◆ Task item
Recast the data starting with the line containing "Locate an element on the screen. The" and going on through the line containing "divider is located at coordinates (100, 100)." as a two-column CSV with columns input and output, one row per input-output pair. Put each value in a single quoted field with line breaks turned into spaces, and leave out the pictures.

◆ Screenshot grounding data
════════

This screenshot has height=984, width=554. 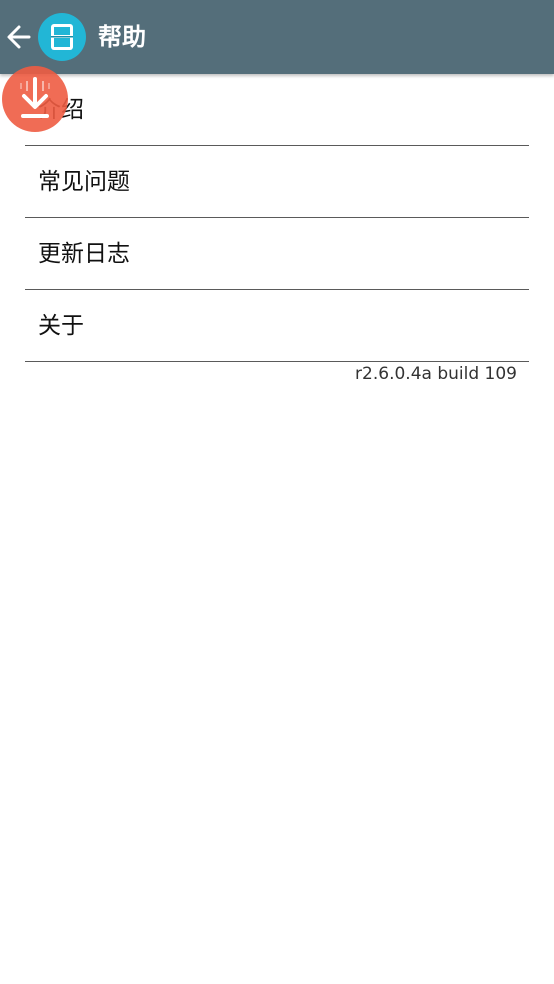 I want to click on download-floating-button, so click(x=35, y=99).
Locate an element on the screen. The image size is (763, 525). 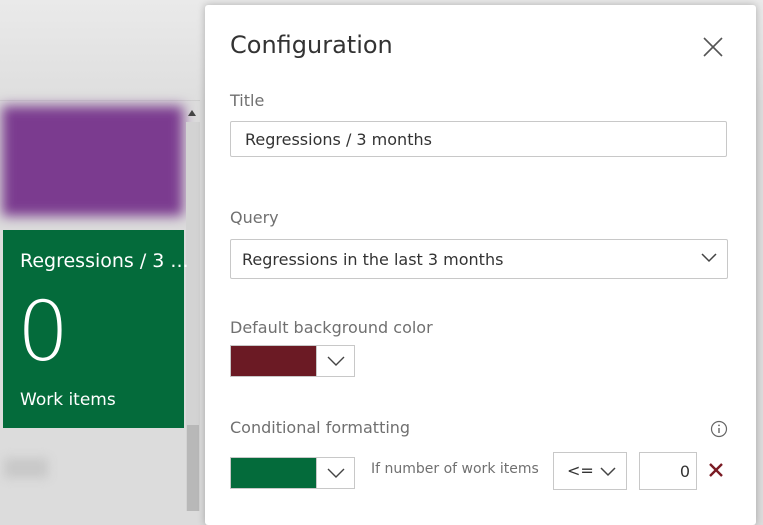
divider is located at coordinates (100, 100).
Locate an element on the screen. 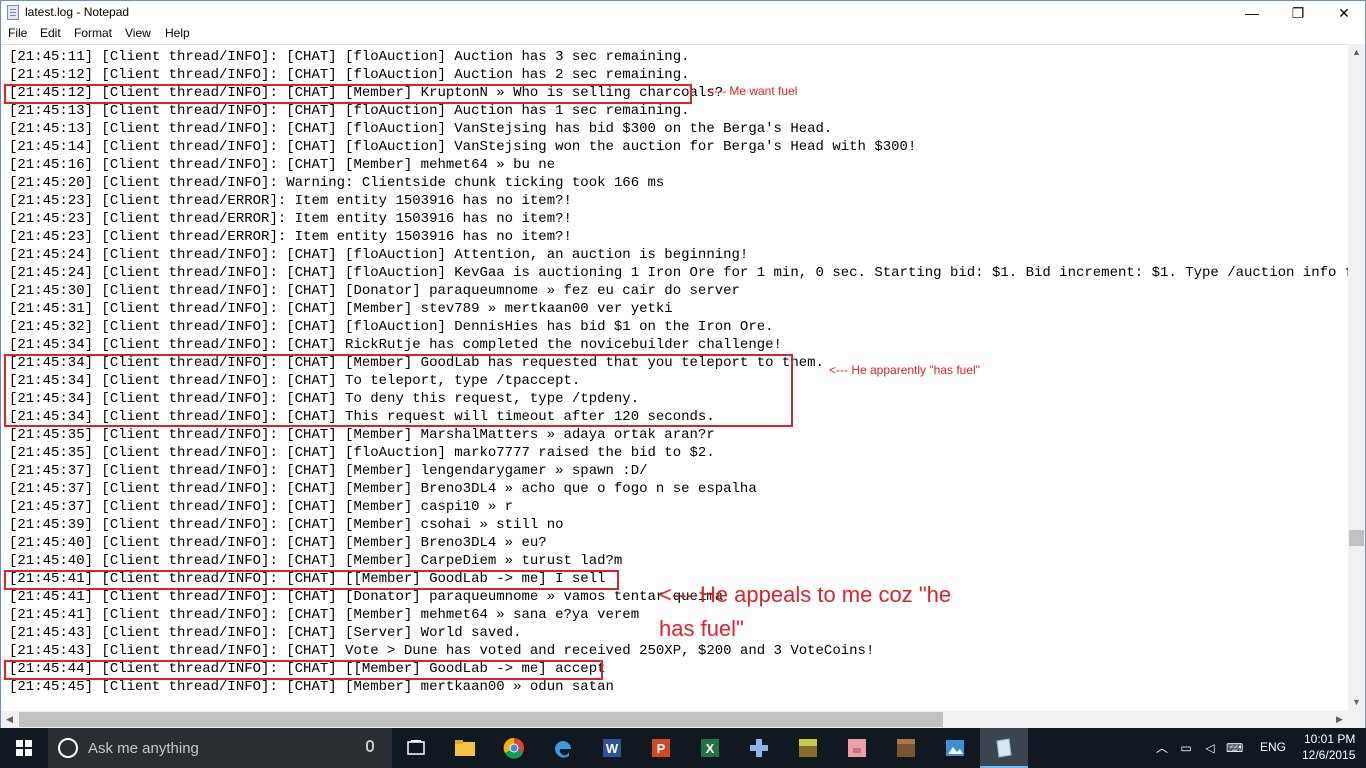 The height and width of the screenshot is (768, 1366). scroll-left-arrow-icon: ◀ is located at coordinates (10, 720).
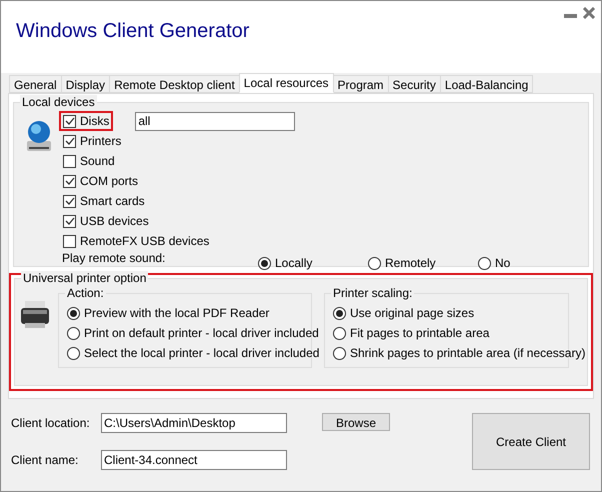 Image resolution: width=602 pixels, height=492 pixels. Describe the element at coordinates (412, 314) in the screenshot. I see `radio-label: Use original page sizes` at that location.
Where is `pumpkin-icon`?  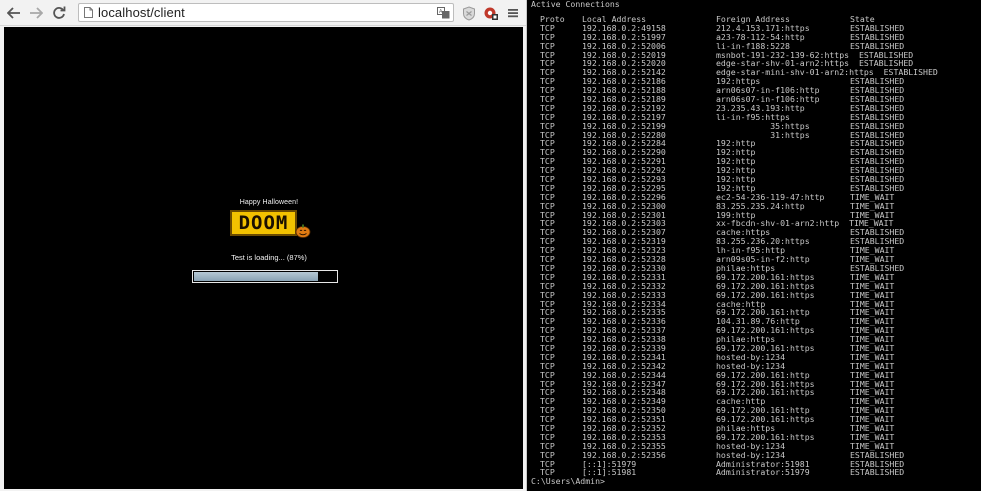 pumpkin-icon is located at coordinates (303, 231).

════════

◆ Exercise output
input,output
"Locate an element on the screen. The image size is (763, 525).","divider is located at coordinates (100, 100)."